After retrieving the required doctor documentation to prove her medical condition, Rifkin said she was only granted the option of clocking out before each restroom visit, ultimately taking five minutes of pay out of her paycheck multiple times on a daily basis.

“I ended up using my vacation time to use the bathroom,” Rifkin said.

After applying for the Family Medical Leave Act, which requires that employers provide 12 weeks of job-protected, unpaid leave for eligible employees, and returning to work a little more than 1 month after giving birth, the employee was unceremoniously fired with no severance.

Executive Director of Workplace Fairness Paula Branter said there are no requirements that force employers to allow their workers to use the restroom but did classify the incident as discriminatory.
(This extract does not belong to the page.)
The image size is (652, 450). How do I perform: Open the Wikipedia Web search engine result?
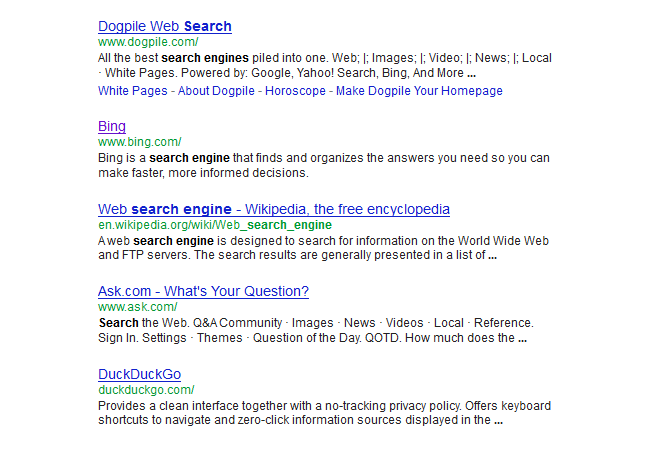point(274,209)
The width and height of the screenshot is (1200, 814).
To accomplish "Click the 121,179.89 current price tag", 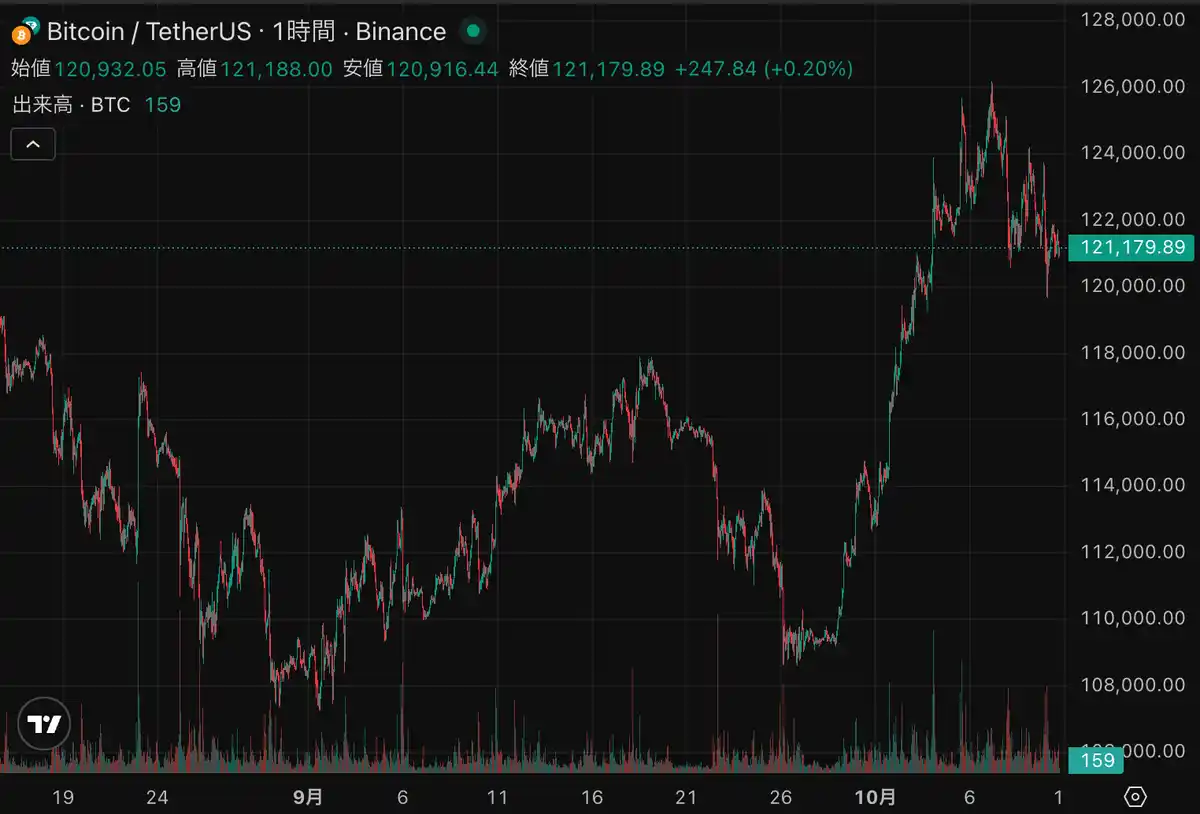I will pos(1131,248).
“If a pregnant woman is the only employee being forced to clock out and they don’t require males or nonpregnant females to do so, it would seem to me that would be pregnancy discrimination,” Branter said.

A spokesperson for the company refused to comment on Rifkin’s situation, only stating T-Mobile’s benefits, paid off-time and part- and long-time disability coverage is “generous.”

This isn’t the first time a pregnant employee was fired for using the restroom. Call center employee April Roller filed a lawsuit against Kansas City call center National Processing of America in December 2012 after being fired for frequent restroom visits due to morning sickness. A manager for the center stated in court documents that the company didn’t “pay her to pee.”